From South of the Border
Mezcal continues to explode—in brands and volume—if off a very tiny base, mostly on the backs of barteners adopting it as one of their favorite spirits. Seger mentions that mezcal has increasingly found its way to consumers via twists on classic recipes—Negronis, Margaritas, Old-Fashioneds and Bloody Marias. “People have become increasingly aware of mezcal in the past few years and are now consistently calling for mezcal drinks,” says Jon Santer of Prizefighter. Meanwhile, tequila continues its high single-digit annual volume growth and higher-end expressions are becoming call brands, say participants.
New Vs. Unique
Of course, the thing about trends is that they are, by definition, about change. Shifts are to be expected. As is overlap. “I never really thought in terms of trends,” says Derik Cortez, commenting on the all-new drinks menu he developed at the recently opened Jazz, TX in San Antonio. And yet, the selection of ten drinks (each $12) at the upscale jazz club features an Old-Fashioned (#5), plus tea (#2), blue tincture (#7), both a tequila and a mezcal cocktail (#8) and a three-ingredient take on a Hoffman House (#6). “Classic cocktails have been battle-tested, so we didn’t stray too far away from that,” says Cortez. “We might have used different ingredients, but they weren’t so out of the box that people couldn’t tell what we were going for.”

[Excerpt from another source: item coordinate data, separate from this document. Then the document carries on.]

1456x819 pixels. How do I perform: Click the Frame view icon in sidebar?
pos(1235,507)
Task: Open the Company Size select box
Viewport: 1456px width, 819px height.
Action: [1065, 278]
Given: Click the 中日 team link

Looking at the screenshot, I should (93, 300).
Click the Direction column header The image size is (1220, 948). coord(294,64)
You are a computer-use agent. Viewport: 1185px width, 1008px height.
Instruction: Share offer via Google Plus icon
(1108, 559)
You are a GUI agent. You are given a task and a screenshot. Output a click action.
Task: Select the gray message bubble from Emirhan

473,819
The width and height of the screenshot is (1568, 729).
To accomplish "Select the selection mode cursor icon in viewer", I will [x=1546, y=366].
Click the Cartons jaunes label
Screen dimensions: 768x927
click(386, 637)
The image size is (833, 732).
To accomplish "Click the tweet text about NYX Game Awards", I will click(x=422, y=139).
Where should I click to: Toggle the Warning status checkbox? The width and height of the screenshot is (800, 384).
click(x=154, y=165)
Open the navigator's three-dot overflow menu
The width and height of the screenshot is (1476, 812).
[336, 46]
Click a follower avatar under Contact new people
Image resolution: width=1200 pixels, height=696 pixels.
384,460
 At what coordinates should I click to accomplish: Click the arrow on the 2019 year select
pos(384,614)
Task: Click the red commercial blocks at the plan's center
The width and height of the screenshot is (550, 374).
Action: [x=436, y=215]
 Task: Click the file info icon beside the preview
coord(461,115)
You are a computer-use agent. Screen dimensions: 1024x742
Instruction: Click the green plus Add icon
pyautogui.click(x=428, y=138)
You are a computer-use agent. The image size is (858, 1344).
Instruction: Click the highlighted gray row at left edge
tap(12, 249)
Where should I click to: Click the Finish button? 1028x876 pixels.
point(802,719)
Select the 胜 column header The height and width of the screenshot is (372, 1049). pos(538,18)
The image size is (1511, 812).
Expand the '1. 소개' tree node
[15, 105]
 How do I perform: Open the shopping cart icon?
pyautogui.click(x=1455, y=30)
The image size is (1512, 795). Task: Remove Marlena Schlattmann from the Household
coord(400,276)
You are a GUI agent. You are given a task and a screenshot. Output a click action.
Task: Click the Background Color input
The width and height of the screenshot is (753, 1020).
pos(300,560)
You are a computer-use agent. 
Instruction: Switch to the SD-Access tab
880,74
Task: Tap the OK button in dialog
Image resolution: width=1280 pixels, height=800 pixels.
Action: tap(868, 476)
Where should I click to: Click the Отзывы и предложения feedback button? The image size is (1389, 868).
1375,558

For their Spanish G & Tea, for example, he recalls, “I used the butterfly pea tea initially just for color. After experimenting, I realized it brought an herbal aspect that I really enjoyed. The end result was a purple foam on top of a traditional gin and tonic incorporating all of the botanicals in the foam along with sweetness, citrus and herbal notes.” The cocktail serves as an apt reminder that elements which have been stirred, shaken and served countless times before, can still be called upon by savvy bartenders to create something unique if not entirely new.
Perhaps more often than ever, cocktail menus are being used by restaurants and bars to define themselves. In this context, we can often see how trends can gain even more momentum as establishments customize cocktails. To wit: at Bar Uni, a Japan-inspired cocktail bar and seafood restaurant opened recently in Brooklyn, the tweaks on classics include a Yuzu Collins, an Okinawa Old-Fashioned and a shochu-accented Moscow Mule. Guests at Bar Uni are able to sample the latest general trends, through the lens of a specific perspective.